Un garde-temps ne mesure que le présent. Mais ce n’est pas parce qu’il est bloqué dans cet immédiat impératif qu’il ne peut pas s’échapper dans un futur rêvé. Par l’innovation, les matériaux ou le design. Même si la fuite est utopique
La montre est une machine à voyager dans le temps qui ne décolle jamais du présent. C’est sa destinée. Elle n’a d’autre vocation qu’indiquer avec un maximum de régularité l’état de la course du temps au moment exact où le porteur la croise du regard. La logique est infernale: le temps est fluide et nous échappe, comme une goutte dans une rivière. La mécanique est sublime: la montre est le seul instrument autonome mis au point par l’homme, et pour lui seul, qui imite ce principe si naturel du temps qui passe. Les horlogers savent tout cela depuis des siècles, mais ne s’en contentent pas. Rivalisant d’astuces pour dépasser ce pesant présent, à grands coups d’inventions, de matériaux inédits et de designs futuristes. A des prix souvent tombés de la planète luxe.

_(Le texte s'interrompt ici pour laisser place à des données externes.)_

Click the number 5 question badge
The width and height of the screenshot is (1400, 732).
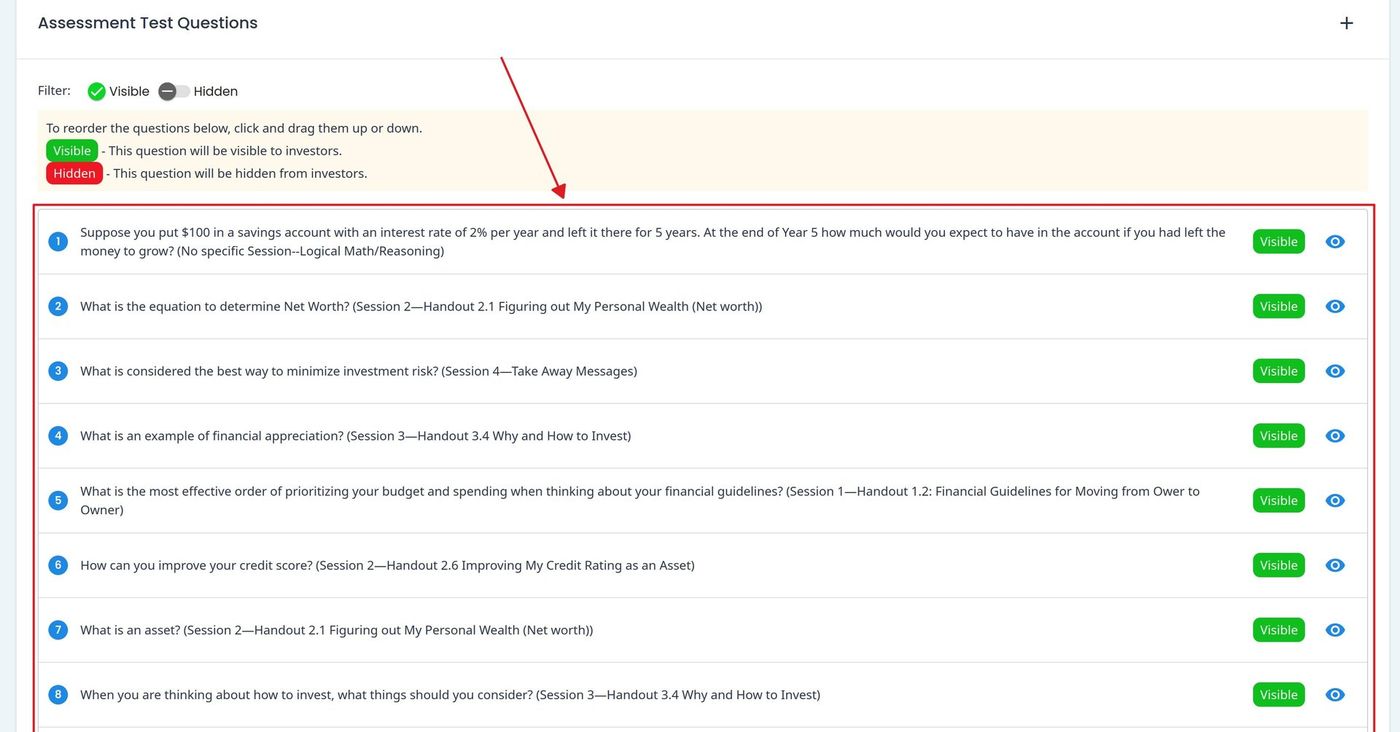coord(58,501)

Un bon exégète trouvera à cette création des affinités avec la fiction. Mais c’est surtout la science qui en est l’origine. HYT, basée à Neuchâtel, est née de la dynamique des fluides. La microfluidique pour être exact, un domaine de recherche venu des technologies médicales. L’idée de l’appliquer à la montre est en soi une provocation: la mécanique déteste le liquide. Le défi était de taille. Le fluide, contenu dans un tube capillaire, est devenu ainsi l’affichage des heures, moyennant une mécanique extrêmement complexe. Cette édition limitée (28 pièces) est comme un retour aux sources avec son cadran ouvert, plongeant sur les cylindres qui pompent indiciblement le temps qui coule.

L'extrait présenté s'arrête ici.